Magazine Journal intime

Tapins

Publié le 15 mai 2009 par Lephauste

J'ai fait le pied de grue sur les chantiers, chanté la chanson des maçons, filé mes bas dans les dépôts, les hangars, les entrepôts. Je me suis offert à qui voulait, pour trois francs six sous que je le servisse. Libraire, petite main, arpette, magasinier, chauffeur ... Mais j'ai jamais gagné ma vie, je l'ai perdue dans les délices. J'ai travaillé en autochtone, parfois hilare, parfois aphone mais jamais vraiment concerné par l'encours des affaires à faire. Je pointais chez un tel, émargeais chez l'autre, au cachet, à l'heure, à la tache. Rarement pour des honoraires mais bien docile aux horaires, j'arpentais les salles d'embauche en prostitué modèle standard.
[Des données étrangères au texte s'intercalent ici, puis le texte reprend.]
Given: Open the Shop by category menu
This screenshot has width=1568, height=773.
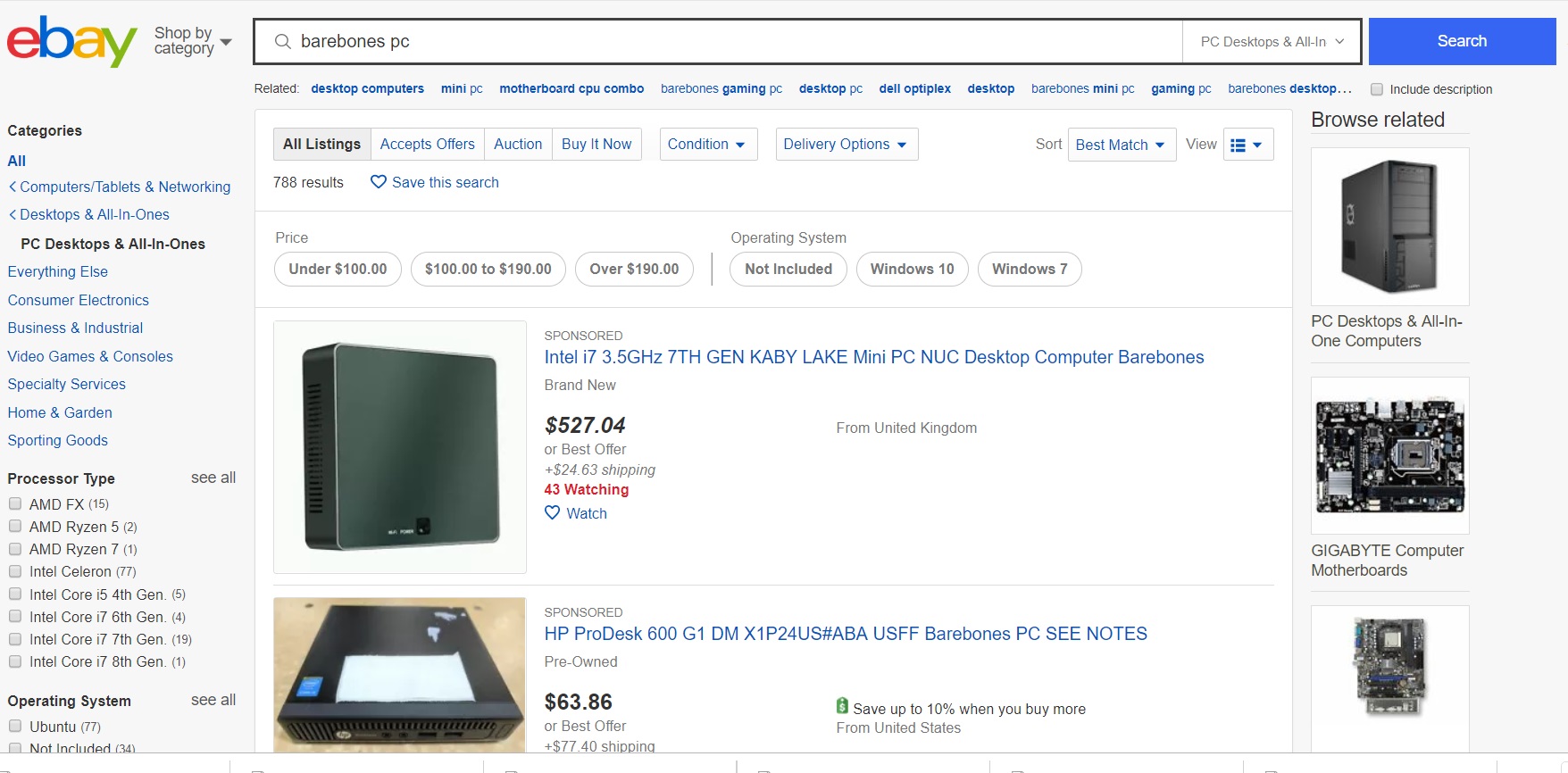Looking at the screenshot, I should coord(193,41).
- Ça vous va ? Ça ira ! Alors demain huit heures, soyez ponctuel. On vous écrira.

J'étais diplomé des écoles, Certificat d'Etudes Primaires. Je me lançais sans barguigner à l'assaut de la carrière, je fendais l'air. Qu'on se tienne bien ! J'arrivais, j'allais arriver ... On verrait ça ! Oui, mais que faire ? Tendre vers l'improbable en usant des possibles, faire carrière en coulisses tout en rinçant "les verres au fond du café ... J'ai bien trop à faire pour pouvoir aimer" ... La plonge ? En voila un beau métier ! Et pourquoi pas cuisine tant que tu y es ? Je fis celui qui n'entend pas et me le gardais pour moi. Je ferais cuisinier puisque les autres voulaient tous faire affamés de pouvoir, de savoir et assoiffés de gains et réussir, R.E.U.S.S.I.R ? Un mot d'ordre ! Un concept, s'épanouir, vivre pleinement l'épanouissement de sa carrière à laquelle était adossée, c'était écrit quelque part  dans les tablettes, l'échelle de l'ascension sociale ...
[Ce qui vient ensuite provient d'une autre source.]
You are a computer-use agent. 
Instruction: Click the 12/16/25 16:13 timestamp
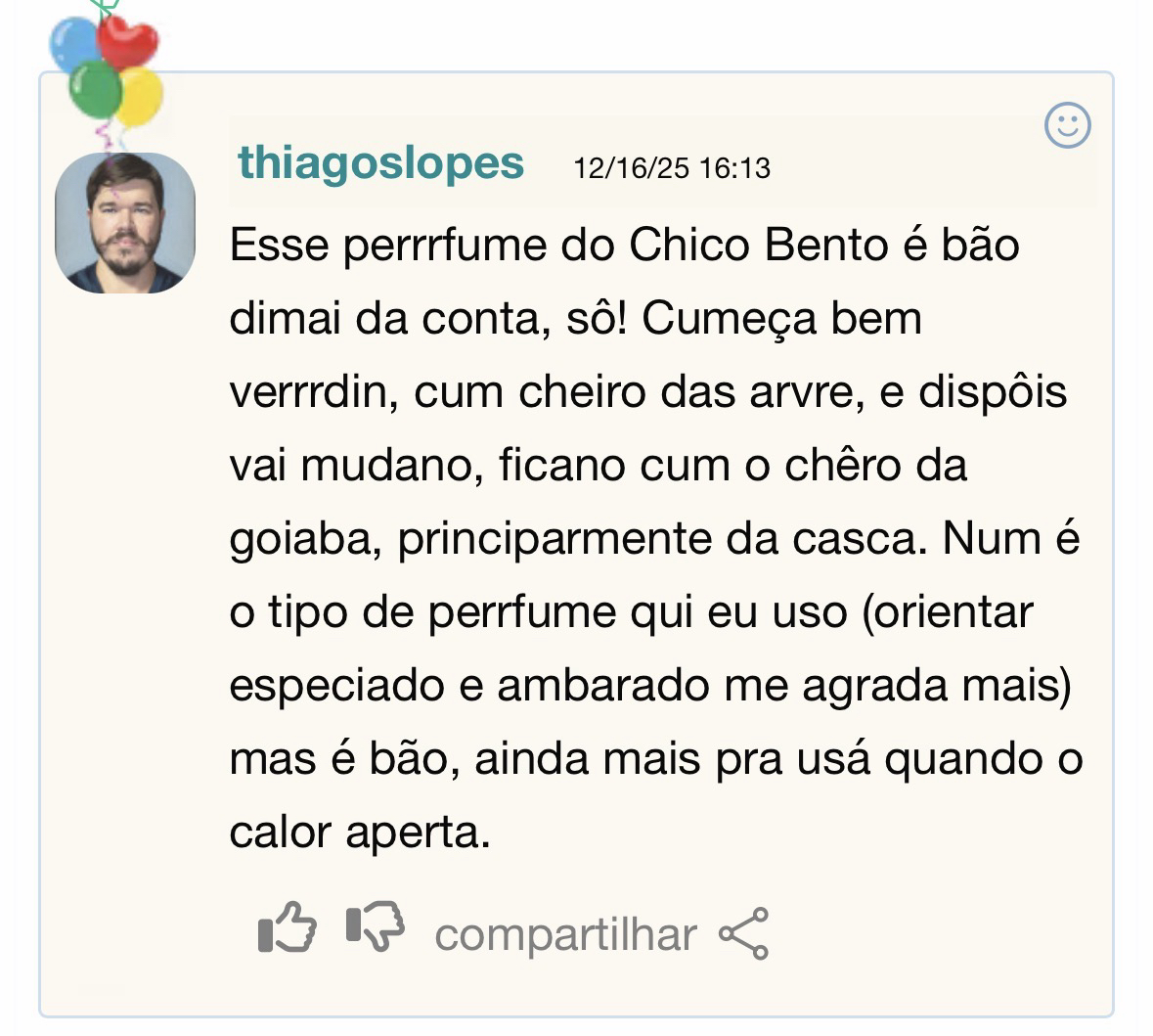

- Un enfant ? Mais tu n'y penses pas, Paul va être démobilisé, ma boite va être délocalisée, mon poste est conservé, au titre du 1% patronal et en plus, tiens toi bien ! Nous venons de faire l'acquisition d'un ravissant bungalow au bord de la mer d'Aral. Sans compter que tante Emeline est au mieux avec le médecin du demi-frère du père de celui qui bien que n'ayant pas vu l'ours vit comme un nabab, avec le RMA.

Je me postais donc au pied de l'échelle et j'attendis que les portes s'ouvrent. Ce qu'elles firent au bout d'un bref moment. Tu veux être cuisinier toi ? C'est pas demain la veille. Et après demain ? C'est trop tard ! Mais si tu veux il y a les cuivres à faire... La dure leçon d'humilité, l'apprentissage lent mais fructueux, la capilarité des connaissances qui du maître au disciple foisonnent au premier regard. Les gestes patiemment répéttés, jusqu'à l'obtention d'une pâte légère et homogène : Laissez reposer et pendant ce temps mettez en oeuvre la seconde partie de la recette qui consiste en la confection d'un appareil de crème patissière, de fruits confits et de marasquin. Procéder comme suit (Planche et Sylvestre, 1977). Et je fis de brèves fortunes que j'engloutissais en des temps records pour oublier les calcinations, le gras et le maigre qui se dévoraient de flammes et de vapeurs. Et transforment tout bon cuisinier en son propre produit, pour peu que le terroir l'ai laissé filer à travers champs. J'étais dans la cambuse, à la place de maman. Grouillot, peluches, parer, laver, émincer, ciseler, fondre, farcir, brider, brocher, décanter, dresser, napper, gâte-sauce, cuire, pocher, frire, blanchir, faire un roux, un blond, un brun, lier, tremper, gueuler, brailler, boire, éviscérer, foncer, faire une abaisse, six huit tours, chemiser, découper, flamber, rôtir, braiser, ça alors ! Monder et à l'immondice, à la fin du service, sourire. Ce pendant que le chef fait le tour de la salle, se fait soigner par le gratin :

- Ah mon salaud ! C'était divin ! Mais comment faites vous donc ?

Comme vous je fais tout comme vous. Je fais Hum ! Je fais Ha ! Je fais Ho ! Et après, je rentre à la maison.